Saved data entries:
----------------------------------------

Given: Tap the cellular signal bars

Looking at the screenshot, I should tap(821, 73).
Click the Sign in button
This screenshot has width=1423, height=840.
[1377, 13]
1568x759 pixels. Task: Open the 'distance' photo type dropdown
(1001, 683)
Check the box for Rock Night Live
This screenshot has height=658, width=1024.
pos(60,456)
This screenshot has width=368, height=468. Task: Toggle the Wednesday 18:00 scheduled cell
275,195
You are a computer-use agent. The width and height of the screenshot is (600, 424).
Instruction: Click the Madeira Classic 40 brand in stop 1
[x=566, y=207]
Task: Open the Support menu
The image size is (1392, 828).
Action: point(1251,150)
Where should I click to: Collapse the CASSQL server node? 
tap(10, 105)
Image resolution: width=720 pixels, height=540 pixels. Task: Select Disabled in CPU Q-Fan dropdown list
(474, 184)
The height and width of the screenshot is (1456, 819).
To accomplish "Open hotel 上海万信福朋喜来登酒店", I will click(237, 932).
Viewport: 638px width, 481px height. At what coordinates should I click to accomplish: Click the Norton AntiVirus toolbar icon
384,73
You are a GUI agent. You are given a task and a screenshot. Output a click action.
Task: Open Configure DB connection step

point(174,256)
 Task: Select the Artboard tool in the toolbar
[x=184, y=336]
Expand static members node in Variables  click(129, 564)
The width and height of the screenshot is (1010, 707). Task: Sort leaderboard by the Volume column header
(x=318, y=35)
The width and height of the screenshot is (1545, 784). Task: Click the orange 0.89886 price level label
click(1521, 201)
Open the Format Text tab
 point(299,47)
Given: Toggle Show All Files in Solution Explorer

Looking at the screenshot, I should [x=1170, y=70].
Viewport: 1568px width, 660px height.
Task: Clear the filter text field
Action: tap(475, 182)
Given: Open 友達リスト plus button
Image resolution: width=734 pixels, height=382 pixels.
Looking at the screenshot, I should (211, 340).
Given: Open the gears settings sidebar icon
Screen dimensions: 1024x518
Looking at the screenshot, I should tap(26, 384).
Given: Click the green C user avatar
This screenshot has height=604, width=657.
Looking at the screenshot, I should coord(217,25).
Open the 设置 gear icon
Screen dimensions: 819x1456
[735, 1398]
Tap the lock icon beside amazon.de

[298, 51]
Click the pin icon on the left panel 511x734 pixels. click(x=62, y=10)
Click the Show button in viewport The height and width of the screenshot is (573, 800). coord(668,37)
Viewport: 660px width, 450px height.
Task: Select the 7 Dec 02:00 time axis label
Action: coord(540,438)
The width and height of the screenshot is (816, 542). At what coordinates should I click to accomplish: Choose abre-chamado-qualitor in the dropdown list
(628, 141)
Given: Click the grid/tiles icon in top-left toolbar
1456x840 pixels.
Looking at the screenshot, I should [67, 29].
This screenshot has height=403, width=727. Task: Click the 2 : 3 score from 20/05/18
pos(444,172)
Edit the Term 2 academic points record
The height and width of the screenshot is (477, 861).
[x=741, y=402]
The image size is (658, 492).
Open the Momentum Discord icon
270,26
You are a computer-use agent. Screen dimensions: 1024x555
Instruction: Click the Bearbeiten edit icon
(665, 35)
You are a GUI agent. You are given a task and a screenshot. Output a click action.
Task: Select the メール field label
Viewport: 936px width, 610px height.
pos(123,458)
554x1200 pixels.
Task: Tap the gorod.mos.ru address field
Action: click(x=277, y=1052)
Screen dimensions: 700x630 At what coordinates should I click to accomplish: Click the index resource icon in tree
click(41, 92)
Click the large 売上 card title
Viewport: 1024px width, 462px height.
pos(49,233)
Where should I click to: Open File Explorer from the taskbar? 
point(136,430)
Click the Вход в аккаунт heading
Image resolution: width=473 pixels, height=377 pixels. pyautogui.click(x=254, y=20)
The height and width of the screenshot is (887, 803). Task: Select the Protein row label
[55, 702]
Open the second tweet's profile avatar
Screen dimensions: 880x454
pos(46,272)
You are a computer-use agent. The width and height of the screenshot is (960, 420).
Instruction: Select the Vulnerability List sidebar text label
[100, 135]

----------------------------------------

**What you are asked to do**: Which lines above hold the string "agent"? Copy each of them.

**Task solution**:
You are a computer-use agent. The width and height of the screenshot is (600, 424).
You are a GUI agent. You are given a task and a screenshot. Output a click action.
You are a computer-use agent. Screen dimensions: 1024x555
You are a GUI agent. You are given a task and a screenshot. Output a click action.
You are a computer-use agent. The width and height of the screenshot is (960, 420).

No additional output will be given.